Rapid solvent transport and tunable molecular sieving enabled by ultrathin alkyl-chain-engineered polyamide membranes

Organic solvent nanofiltration (OSN) has emerged as a promising separation technology for the chemical and pharmaceutical industries due to its low energy consumption and eco-friendliness. However, traditional polyamide-based membranes used in OSN often exhibit low permeance for organic solvents and it is difficult to precisely control the pore structure. In this study, we report a facile approach to fabricate ultrathin alkyl-chain-engineered polyamide nanofilms via free-standing interfacial polymerization for high-performance selective separations. The membranes were prepared via a “two birds one stone” strategy, enabled by post-treatment in aliphatic amine solution, simultaneously regulating the pore size and optimizing the membrane chemical property.

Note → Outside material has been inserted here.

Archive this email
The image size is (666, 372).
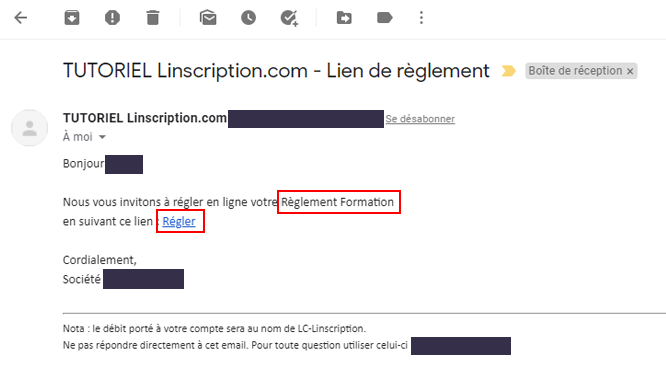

This enables the membrane with high solvent permeance, especially for non-polar solvents (heptane at ∼22.2 L m⁻²h⁻¹ bar⁻¹, toluene at ∼16.8 L m⁻²h⁻¹ bar⁻¹), while maintaining excellent molecular sieving capability. Notably, the molecular weight cut-off (MWCO) can be regulated by introducing alkyl chains of varying lengths to their pores. The exceptional solvent permeance and tunable molecular sieving property make the membranes promising for high value-added products purification in the pharmaceutical industry and crude oil separation.